# TASK DETAILS
The answer must be every line of the data that holds the word "agent".

# DATASET RECORDS
◆ ◆ ◆ ◆ ◆

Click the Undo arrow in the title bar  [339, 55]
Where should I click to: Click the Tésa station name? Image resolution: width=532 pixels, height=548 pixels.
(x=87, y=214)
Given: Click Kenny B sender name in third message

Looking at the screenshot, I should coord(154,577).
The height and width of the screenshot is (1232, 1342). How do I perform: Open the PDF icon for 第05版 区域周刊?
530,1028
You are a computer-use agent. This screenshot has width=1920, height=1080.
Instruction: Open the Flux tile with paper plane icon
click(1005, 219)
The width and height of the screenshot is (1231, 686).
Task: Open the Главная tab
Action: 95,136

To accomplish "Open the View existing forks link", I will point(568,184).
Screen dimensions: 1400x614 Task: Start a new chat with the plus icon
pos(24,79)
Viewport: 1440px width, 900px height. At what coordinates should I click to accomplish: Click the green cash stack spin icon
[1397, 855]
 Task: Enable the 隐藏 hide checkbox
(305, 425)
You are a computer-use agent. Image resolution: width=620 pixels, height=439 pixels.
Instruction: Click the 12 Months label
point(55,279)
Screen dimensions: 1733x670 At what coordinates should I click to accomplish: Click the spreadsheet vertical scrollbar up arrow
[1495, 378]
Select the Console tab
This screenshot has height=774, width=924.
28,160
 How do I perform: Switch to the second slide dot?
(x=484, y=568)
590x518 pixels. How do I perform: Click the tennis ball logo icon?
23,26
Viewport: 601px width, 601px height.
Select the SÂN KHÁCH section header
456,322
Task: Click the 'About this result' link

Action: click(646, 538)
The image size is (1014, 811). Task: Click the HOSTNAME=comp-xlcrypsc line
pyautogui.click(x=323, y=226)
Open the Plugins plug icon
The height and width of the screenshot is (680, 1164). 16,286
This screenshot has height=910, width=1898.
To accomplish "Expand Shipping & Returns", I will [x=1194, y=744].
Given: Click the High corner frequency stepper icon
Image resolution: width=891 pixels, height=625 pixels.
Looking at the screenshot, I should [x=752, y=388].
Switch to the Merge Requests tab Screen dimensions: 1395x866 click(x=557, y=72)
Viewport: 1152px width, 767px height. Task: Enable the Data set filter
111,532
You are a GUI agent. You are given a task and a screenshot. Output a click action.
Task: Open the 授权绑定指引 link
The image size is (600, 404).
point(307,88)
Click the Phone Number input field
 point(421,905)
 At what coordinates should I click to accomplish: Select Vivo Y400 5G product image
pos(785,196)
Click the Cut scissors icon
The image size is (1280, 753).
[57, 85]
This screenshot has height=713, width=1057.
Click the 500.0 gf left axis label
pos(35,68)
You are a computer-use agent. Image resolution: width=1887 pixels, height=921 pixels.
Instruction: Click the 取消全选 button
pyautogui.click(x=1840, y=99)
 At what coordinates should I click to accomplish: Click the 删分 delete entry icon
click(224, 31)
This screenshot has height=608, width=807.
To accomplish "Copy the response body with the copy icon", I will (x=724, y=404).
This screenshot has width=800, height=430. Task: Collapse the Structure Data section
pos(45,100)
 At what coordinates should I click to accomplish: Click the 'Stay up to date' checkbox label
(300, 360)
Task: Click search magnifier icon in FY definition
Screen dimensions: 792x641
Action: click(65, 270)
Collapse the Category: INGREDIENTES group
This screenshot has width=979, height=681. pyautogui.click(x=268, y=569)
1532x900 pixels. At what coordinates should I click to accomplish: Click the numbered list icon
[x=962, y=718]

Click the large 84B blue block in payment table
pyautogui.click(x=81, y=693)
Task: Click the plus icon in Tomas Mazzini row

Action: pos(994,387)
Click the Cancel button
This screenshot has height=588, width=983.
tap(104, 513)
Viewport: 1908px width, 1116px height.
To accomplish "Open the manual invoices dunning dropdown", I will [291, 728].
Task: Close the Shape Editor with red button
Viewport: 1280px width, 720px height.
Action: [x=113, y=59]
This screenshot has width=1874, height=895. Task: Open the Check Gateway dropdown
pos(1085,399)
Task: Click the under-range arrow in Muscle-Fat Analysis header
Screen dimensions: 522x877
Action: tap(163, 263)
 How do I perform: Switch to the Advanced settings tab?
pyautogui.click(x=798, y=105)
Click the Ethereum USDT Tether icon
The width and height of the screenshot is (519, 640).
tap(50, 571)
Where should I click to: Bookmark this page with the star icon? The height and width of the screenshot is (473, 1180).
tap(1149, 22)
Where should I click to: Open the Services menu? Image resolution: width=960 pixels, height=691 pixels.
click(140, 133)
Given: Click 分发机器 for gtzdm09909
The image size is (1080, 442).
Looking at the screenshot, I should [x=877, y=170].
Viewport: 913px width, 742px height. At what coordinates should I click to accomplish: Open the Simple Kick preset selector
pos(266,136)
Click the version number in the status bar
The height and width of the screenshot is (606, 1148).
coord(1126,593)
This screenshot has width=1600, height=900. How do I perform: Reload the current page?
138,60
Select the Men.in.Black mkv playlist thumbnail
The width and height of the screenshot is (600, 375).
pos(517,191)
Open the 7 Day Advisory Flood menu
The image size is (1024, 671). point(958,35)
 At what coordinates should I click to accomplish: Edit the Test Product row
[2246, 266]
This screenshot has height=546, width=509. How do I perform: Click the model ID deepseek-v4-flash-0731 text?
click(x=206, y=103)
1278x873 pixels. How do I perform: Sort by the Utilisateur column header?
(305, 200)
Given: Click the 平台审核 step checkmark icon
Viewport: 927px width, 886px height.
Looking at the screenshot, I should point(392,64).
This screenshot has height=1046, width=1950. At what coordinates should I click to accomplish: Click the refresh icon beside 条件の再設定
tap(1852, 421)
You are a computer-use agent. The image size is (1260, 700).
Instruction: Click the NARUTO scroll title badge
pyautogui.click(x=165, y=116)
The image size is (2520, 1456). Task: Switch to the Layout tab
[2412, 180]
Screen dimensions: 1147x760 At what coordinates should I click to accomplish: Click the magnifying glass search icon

◆ ◆ ◆ ◆ ◆

# WRITTEN ANSWER
You are a computer-use agent. This screenshot has width=1920, height=1080.
You are a computer-use agent. Image resolution: width=620 pixels, height=439 pixels.
You are a GUI agent. You are given a task and a screenshot. Output a click action.
You are a computer-use agent. Image resolution: width=1887 pixels, height=921 pixels.
You are a computer-use agent. The image size is (1260, 700).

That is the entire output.